* _Seçilmiş alıntı_
===============

10/05/2010 | Yazar: Nevin Öztop

20 sene önce hem akademinin, hem feminist hareketin, hem de eşcinsel hareketinin ortasına düşen Judith Butler, Kaos GL’nin ev sahipliğinde yapılan 5.

Dünya Gözüyle Judith Butler’ı Görmek Kaos GL - LGBTİ+ Haber Portalı
20 sene önce hem akademinin, hem feminist hareketin, hem de eşcinsel hareketinin ortasına düşen Judith Butler, Kaos GL’nin ev sahipliğinde yapılan 5. Uluslararası Homofobi Karşıtı Buluşma için 15 Mayıs 2010’da Ankara’ya çevirecek rotasını. Ömürlere ömür katacak olan panelin başlığı ise “Queer-Yoldaşlığı ve Savaş Karşıtı Siyaset”.
 
Kadınlığa dair kurguladığımız her şeyimizi elimizden alan, feminizme format atan ve bizi neredeyse çırılçıplak bırakan Judith Butler’a kayıtsız kalamayanların günü olan 15 Mayıs 2010 öncesinde, Butler’ın ağzından çıkan her cümleyi toparladık. Gelin, sorulmayanları da sizler sorun panelde…
 
Nevin Öztop/Kaos GL: Feminist ve LGBT hareketinin eline, eleştiri tekrarı gerektiren şeyler veriyorsunuz. En azından, eşcinselliğin, heteroseksüellik kadar normal olarak ele alınması gerektiği fikrini destekleyenlerin eline. Sosyal dokuda bir devrimin mümkünlüğü, “normalci” olmayan bir yolu takipten geçiyor gibi… Böylesi bir yol var mı?

===============

* _Gösterilen kayıtlar_
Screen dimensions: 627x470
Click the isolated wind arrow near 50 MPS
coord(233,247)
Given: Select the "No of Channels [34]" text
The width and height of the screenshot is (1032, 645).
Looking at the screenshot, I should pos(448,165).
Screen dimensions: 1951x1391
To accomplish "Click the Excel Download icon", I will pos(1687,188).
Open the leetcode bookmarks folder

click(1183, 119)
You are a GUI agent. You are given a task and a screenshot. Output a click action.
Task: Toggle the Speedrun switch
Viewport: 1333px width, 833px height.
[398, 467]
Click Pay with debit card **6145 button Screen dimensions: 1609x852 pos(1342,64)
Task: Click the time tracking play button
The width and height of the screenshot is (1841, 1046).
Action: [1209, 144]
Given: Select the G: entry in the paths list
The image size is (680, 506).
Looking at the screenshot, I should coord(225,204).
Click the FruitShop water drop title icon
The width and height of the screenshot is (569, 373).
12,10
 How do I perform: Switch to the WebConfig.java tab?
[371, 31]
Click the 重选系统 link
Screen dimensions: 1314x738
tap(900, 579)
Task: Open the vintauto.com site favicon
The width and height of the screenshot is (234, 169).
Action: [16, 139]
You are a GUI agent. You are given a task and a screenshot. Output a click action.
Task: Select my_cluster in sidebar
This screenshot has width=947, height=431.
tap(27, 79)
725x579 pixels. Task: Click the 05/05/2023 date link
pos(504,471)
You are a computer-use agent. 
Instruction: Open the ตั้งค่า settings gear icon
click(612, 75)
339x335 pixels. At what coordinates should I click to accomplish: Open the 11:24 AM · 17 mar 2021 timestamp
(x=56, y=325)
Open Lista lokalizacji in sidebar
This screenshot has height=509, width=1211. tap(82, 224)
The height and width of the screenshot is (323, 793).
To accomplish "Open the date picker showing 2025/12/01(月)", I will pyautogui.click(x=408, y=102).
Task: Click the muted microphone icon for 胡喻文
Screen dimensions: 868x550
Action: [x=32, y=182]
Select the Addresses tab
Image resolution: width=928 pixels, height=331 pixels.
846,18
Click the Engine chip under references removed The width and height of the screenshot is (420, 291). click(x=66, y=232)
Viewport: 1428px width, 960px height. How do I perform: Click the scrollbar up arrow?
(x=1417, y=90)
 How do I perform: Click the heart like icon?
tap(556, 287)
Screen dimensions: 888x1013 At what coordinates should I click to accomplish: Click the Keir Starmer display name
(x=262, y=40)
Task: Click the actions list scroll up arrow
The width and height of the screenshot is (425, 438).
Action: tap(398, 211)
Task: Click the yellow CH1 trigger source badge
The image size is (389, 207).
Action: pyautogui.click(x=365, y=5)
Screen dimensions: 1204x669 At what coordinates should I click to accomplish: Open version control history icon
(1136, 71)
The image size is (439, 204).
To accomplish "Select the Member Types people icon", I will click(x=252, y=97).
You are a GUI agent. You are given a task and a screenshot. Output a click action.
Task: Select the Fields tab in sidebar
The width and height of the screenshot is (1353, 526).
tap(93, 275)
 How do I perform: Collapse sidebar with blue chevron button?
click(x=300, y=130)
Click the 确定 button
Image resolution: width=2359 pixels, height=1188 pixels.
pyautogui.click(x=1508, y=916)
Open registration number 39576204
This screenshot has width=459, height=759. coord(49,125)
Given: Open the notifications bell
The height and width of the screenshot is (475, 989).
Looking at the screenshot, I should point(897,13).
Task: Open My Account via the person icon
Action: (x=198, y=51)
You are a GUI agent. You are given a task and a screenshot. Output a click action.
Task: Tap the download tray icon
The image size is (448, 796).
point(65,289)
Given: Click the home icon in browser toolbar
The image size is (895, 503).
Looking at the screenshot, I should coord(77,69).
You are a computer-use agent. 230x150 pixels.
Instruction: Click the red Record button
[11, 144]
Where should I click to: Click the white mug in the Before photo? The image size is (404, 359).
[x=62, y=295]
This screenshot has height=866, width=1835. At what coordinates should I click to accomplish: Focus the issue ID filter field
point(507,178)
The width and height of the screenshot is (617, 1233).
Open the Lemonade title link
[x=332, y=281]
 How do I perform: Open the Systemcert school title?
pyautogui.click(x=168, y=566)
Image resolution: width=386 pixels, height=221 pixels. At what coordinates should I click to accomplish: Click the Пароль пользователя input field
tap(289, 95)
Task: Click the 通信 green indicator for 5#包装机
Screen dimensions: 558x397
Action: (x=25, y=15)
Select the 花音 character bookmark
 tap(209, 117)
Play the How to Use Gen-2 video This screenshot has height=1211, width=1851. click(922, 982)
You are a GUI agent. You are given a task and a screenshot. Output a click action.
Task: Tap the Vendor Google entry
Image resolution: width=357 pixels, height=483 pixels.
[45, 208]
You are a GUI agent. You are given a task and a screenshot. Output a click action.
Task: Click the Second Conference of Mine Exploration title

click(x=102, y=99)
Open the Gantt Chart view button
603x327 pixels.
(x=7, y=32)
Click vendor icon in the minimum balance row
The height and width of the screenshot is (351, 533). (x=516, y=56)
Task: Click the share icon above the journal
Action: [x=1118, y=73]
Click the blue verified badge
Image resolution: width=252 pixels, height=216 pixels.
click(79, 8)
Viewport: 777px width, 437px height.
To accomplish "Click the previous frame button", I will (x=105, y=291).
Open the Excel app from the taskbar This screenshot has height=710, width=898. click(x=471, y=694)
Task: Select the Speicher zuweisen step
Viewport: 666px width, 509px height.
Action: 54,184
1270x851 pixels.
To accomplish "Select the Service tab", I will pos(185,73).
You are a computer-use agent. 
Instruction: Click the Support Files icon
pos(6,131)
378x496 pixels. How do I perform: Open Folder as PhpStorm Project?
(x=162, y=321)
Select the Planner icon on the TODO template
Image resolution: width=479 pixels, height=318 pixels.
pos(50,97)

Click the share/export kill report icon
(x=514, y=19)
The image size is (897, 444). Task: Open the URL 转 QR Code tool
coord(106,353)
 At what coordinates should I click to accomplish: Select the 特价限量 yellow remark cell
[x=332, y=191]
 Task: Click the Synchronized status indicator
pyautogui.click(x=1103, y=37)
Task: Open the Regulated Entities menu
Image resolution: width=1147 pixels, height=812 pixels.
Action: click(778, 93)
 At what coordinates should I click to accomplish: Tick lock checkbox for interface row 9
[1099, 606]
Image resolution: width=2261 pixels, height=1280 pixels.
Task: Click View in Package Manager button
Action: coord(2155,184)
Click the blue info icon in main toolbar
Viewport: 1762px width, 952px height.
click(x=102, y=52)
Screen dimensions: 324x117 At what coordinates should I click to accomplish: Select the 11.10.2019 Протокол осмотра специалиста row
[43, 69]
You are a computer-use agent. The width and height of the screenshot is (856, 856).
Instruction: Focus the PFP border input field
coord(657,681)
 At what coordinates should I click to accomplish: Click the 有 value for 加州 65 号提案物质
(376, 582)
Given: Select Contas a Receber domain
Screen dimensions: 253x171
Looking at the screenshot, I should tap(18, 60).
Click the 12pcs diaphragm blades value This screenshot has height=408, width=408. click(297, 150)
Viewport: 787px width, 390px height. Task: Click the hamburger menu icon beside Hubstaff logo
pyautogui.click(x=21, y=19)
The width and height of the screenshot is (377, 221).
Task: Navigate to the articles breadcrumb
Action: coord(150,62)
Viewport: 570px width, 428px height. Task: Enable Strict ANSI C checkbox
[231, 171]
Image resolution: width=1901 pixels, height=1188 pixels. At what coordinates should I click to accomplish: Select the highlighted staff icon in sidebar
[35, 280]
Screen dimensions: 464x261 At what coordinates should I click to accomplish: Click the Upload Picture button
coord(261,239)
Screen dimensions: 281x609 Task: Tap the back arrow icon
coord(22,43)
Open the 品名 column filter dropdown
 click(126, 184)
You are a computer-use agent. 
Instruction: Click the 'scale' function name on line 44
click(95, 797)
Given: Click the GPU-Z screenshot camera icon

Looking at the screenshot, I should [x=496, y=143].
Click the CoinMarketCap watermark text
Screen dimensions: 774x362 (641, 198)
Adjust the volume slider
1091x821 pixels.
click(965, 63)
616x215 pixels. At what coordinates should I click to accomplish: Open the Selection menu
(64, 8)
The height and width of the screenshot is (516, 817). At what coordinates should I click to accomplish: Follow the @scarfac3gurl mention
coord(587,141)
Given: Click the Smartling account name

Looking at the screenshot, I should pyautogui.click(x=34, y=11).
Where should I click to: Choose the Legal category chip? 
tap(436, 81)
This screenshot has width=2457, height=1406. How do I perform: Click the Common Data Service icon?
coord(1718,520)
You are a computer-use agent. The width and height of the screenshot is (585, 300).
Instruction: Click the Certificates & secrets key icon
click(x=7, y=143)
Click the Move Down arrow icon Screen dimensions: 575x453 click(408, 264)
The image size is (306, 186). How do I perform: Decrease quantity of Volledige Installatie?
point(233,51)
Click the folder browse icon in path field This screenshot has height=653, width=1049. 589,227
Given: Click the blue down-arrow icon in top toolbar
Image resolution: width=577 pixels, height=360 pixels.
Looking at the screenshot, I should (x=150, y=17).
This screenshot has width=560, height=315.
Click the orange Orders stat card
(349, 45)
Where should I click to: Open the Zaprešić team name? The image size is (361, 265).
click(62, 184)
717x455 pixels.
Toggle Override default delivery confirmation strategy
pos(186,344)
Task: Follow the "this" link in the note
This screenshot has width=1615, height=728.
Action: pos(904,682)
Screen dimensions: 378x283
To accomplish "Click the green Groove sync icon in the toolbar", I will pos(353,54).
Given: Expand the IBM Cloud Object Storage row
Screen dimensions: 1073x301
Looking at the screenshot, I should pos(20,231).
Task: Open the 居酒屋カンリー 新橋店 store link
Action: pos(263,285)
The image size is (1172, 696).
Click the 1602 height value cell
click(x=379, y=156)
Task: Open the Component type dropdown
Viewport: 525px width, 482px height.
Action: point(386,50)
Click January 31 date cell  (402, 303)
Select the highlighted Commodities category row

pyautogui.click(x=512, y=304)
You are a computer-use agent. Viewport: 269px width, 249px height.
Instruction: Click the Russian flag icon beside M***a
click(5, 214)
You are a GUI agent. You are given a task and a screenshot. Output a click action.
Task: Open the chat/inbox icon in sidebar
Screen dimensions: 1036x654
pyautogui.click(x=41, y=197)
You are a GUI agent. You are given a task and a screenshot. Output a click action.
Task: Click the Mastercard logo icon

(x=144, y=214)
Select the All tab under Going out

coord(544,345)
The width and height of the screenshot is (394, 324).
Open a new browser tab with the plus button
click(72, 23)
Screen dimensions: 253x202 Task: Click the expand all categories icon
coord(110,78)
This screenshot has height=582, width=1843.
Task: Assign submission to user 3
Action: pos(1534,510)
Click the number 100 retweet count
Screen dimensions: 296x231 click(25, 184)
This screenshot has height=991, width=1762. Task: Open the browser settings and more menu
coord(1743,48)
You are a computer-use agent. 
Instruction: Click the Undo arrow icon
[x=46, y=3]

===============

* _Görev koşulları_
• A. Judith Butler'ın Ankara'ya gelişini duyuran metne göre, Butler'ın katılacağı panelin başlığı nedir?
• B. Kayıtların ilk satırından başlayıp "click(1183, 119)" geçen satıra kadar uzanan satırları JSON dizi listesi olarak düzenle. Her satır bir dize olsun, iki uçtaki satırlar da dahil edilsin, boş satırlar atlansın.

* _Sıralı çıktılar_
• A. “Queer-Yoldaşlığı ve Savaş Karşıtı Siyaset”

• B.
[
  "Screen dimensions: 627x470",
  "Click the isolated wind arrow near 50 MPS",
  "coord(233,247)",
  "Given: Select the \"No of Channels [34]\" text",
  "The width and height of the screenshot is (1032, 645).",
  "Looking at the screenshot, I should pos(448,165).",
  "Screen dimensions: 1951x1391",
  "To accomplish \"Click the Excel Download icon\", I will pos(1687,188).",
  "Open the leetcode bookmarks folder",
  "click(1183, 119)"
]